By the time the final stragglers among the record field of 6,488 completed their 6.2-mile journey, the beacon beckoned with foghorn blasts. And just in front was a limestone tower festooned with a 40-by-22-foot poster of race founder and Cape Elizabeth native Joan Benoit Samuelson. Tuesday marks the 30th anniversary of Samuelson’s gold medal in the inaugural Olympic women’s marathon in the 1984 Los Angeles Games.

“The last time we put it up was (six years ago), and it was foggy and no one saw it,” said race director Dave McGillivray. “It’s been in my warehouse since then.”

Karoki and Steel each earned $10,000. Kosgei and Flanagan earned $5,000 for second, and True and Diane Nukuri-Johnson pocketed $3,000 each for third. The prize purse of $60,000 stretched down to $500 for 10th place.

Geoghegan, a recent Dartmouth College graduate, passed on the $1,000 prize for top Maine man because he plans to use two remaining seasons of NCAA eligibility this winter and spring as a graduate student in Oregon.
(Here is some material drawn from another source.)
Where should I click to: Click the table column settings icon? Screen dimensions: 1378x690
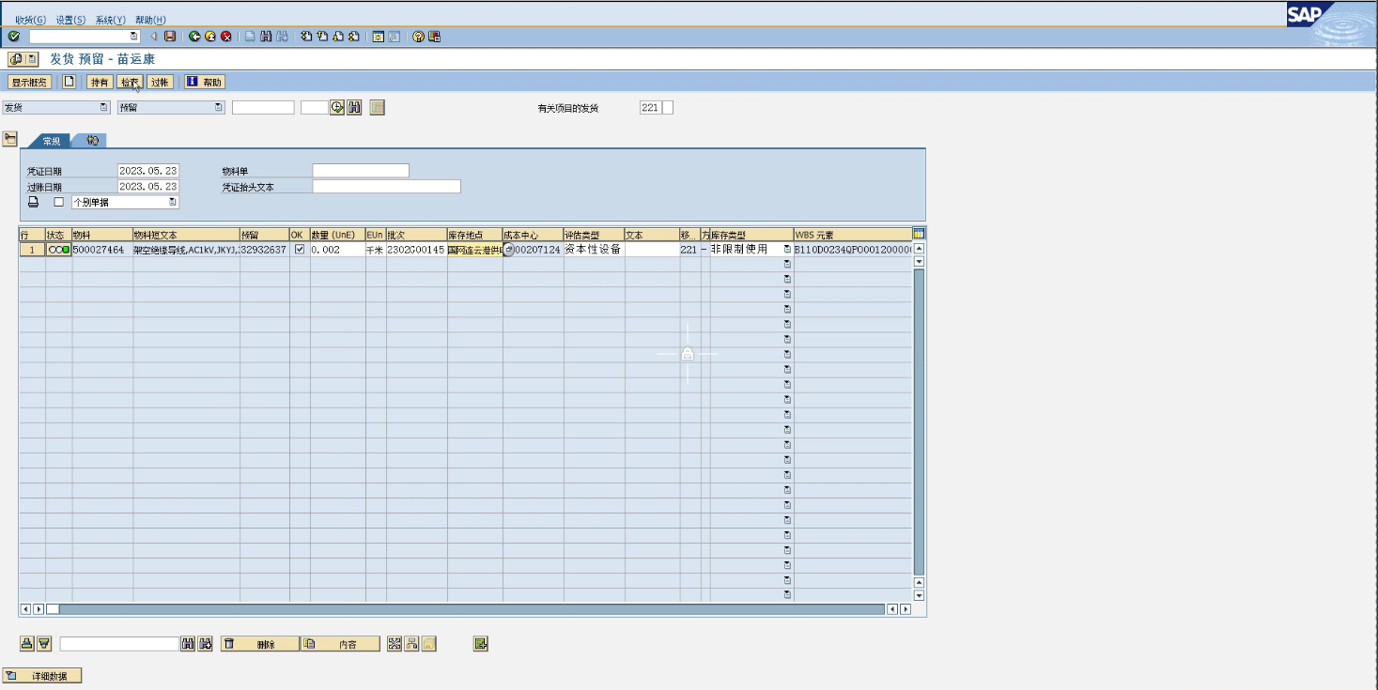(919, 234)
With her bonus for setting a course record, Lilienthal pulled down $1,500 as Maine’s top woman.

The men’s race turned just after the halfway point when Karoki and Kosgei pulled away from True, Makau and three other Kenyans who managed to stick with the leaders past Turkey Hill and Alewives Brook Farms on Old Ocean House Road with mile splits of 4:20, 4:29 and 4:25.

“I knew that Karoki would be setting a high pace,” said two-time champion Micah Kogo, who placed fifth. “He’s in good form at the moment.”
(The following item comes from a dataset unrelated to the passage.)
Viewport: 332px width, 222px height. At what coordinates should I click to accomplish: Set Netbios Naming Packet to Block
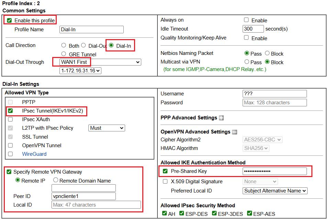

As the leaders turned right for the short stretch on Route 77 past Town Hall and beneath the enormous American flag hung between two extended firetruck ladders, True had a moment of indecision. The road looks flat but in fact is a slight incline.

“That’s where they got me,” he said. “I was worried about how quick we were going, so I kind of didn’t go with them and that was my major mistake. I let them get away from me and I just couldn’t close them down by myself.”

Kosgei threw in a surge in the early stretches of Shore Road but could not shake Karoki, who assumed control and didn’t falter until the hills between Pond Cove and the entrance to Fort Williams.

“The last 2K was very hard,” Karoki said. “I was trying to run the course record. I didn’t get it but I’m very happy.”

The course record (27:28) was set by Gilbert Okari in 2003, the first of his three straight titles. Until Saturday, the fastest 10K on the roads this year had been 27:44 in April in New Orleans.

“It’s all racing so times don’t matter,” True said. “They started coming back a little toward the end but it was too little, too late. I should have hung tough and burned myself to stay with them, and it could have been a little better outcome.”

Better than the best American finish in race history, and by a local boy to boot? True has high standards.

“Who knows?” he said. “I could have blown up and finished 10th, but I also could have hung tough with them a little more. It was one of those things that if I went with them, it could have been the point of no return, that I wasn’t going to be able to last.”

He shook his head.

“That’s racing,” he said. “You’ve got to put yourself in those positions.”